**Action item:**
The answer should be each line from the entries below that has the word "computer" in it.
*** Input material ***
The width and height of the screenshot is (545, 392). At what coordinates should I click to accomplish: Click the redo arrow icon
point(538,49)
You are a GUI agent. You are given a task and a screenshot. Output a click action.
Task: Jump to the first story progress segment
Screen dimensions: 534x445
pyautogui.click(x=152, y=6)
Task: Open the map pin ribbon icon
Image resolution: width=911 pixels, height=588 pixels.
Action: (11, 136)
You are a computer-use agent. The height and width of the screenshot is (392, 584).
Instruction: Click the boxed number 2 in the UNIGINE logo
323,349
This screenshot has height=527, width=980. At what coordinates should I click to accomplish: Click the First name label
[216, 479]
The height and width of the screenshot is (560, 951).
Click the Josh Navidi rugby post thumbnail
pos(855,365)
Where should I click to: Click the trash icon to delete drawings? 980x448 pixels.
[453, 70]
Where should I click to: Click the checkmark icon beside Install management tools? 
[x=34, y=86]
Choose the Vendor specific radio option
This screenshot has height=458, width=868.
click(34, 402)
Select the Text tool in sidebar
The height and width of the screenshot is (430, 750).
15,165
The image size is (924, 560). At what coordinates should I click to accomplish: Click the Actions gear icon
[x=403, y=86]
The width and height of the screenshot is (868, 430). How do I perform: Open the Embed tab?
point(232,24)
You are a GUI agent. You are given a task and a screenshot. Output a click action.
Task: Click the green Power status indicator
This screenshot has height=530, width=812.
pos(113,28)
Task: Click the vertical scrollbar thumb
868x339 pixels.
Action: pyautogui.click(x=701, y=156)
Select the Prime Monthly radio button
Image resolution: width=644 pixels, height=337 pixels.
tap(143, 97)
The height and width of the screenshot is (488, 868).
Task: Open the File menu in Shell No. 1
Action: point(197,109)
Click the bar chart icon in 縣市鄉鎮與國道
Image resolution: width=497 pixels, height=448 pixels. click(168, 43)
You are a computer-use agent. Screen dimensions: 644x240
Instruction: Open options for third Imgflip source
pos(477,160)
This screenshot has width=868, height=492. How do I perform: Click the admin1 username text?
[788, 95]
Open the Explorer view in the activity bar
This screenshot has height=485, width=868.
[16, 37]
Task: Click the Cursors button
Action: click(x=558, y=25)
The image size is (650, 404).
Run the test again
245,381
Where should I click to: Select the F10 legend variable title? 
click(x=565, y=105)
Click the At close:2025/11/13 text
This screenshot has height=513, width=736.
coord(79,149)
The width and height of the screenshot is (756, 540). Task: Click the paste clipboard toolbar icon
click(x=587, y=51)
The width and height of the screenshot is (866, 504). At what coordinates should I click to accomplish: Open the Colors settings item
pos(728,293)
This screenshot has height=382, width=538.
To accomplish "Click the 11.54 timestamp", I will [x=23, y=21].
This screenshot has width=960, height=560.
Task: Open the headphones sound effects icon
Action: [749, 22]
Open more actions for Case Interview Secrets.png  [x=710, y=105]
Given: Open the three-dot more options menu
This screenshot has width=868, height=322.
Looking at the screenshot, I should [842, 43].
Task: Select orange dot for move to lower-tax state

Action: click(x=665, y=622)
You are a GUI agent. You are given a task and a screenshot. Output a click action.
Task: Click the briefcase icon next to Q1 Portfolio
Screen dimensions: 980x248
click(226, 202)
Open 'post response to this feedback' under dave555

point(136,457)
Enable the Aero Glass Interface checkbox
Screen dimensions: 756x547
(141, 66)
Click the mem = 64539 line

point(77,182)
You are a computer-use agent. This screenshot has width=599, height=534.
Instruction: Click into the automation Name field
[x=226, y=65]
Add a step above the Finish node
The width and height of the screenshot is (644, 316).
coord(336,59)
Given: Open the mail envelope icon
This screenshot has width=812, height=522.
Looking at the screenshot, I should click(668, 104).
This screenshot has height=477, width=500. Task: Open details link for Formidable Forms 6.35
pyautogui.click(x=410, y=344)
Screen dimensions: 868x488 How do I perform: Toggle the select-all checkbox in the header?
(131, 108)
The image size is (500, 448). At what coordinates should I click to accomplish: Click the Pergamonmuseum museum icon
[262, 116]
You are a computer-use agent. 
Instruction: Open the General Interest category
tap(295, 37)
*** End of Input material ***
**Solution to the exercise:**
You are a computer-use agent. The height and width of the screenshot is (392, 584).
You are a computer-use agent. Screen dimensions: 644x240
You are a computer-use agent. This screenshot has width=599, height=534.
You are a computer-use agent. 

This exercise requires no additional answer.